### Task details
Report only the number of lines that contain the string "agent" in the records below.

### Dataset content
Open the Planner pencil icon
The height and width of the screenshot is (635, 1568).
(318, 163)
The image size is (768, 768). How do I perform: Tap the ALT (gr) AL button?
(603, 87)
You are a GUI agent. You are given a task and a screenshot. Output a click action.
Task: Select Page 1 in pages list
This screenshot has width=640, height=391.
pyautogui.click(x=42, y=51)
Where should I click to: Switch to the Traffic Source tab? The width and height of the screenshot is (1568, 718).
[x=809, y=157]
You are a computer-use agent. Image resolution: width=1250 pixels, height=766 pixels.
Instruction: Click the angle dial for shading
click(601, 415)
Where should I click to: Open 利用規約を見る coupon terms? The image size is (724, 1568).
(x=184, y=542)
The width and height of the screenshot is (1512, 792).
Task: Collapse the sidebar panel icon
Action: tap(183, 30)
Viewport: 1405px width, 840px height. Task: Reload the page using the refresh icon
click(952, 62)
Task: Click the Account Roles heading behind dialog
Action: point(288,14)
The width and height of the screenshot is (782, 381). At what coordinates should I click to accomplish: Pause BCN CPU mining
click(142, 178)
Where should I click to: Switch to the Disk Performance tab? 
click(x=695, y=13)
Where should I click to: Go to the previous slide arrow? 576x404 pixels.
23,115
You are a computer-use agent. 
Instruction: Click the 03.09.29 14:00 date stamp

### Exercise output
3